La existencia de un puesto de control gubernamental a escasos metros de aquí alimenta los rumores sobre un supuesto pacto secreto entre Al Assad y el Partido de la Unión Democrática (PYD), la agrupación política dominante entre los kurdos.
Miembros destacados del PYD han negado repetidamente a este periodista tales acusaciones, un discurso que Mohammad suscribe. «Ellos no entran en nuestra zona ni nosotros en la suya. No nos coordinamos, simplemente nos ignoramos», apunta el máximo responsable de la policía kurda.
Cierto o no, Al Assad sigue saludando sonriente desde un mural en el edificio de correos de Qamishli.

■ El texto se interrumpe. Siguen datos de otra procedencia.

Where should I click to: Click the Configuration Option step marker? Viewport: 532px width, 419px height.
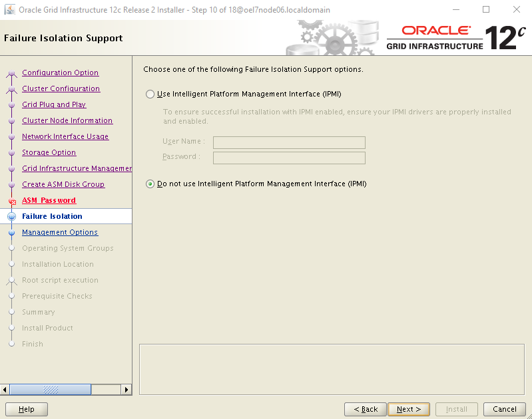[11, 73]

A pocos metros, Hafez al Assad, el fallecido padre del gobernante, despliega una bandera siria desde la escultura que preside la plaza principal del centro de la ciudad. Desde allí, unos milicianos encapuchados y vestidos de negro enfilan por la avenida principal en dirección este en una camioneta artillada y pintada con la bandera del país.
«Son 'sabihas', civiles a los que el régimen pagó y armó al principio de la revolución», espeta Edmon, un cristiano local cercano a la oposición al gobierno sirio. «No hables, ni les mires ni lleves tu cámara a la vista», aconseja.
Si bien no hay un puesto de control fijo, un registro inesperado puede acarrear problemas a un periodista que ha cruzado a esta parte del país con el conocimiento de los kurdos, pero sin el de Damasco.
Dejando atrás la plaza principal, los policías de tráfico descansan en sus garitas pintadas con la bandera siria; los puestos del bazar lucen repletos de género y personas y en las pastelerías se siguen vendiendo los dulces locales de miel y almendras.
«Este hombre que nos acaba de servir es hermano de un conocido torturador del régimen en Alepo», explica Edmon. «Aquí todos sabemos quién es quién, pero nadie habla de política. Nadie quiere problemas».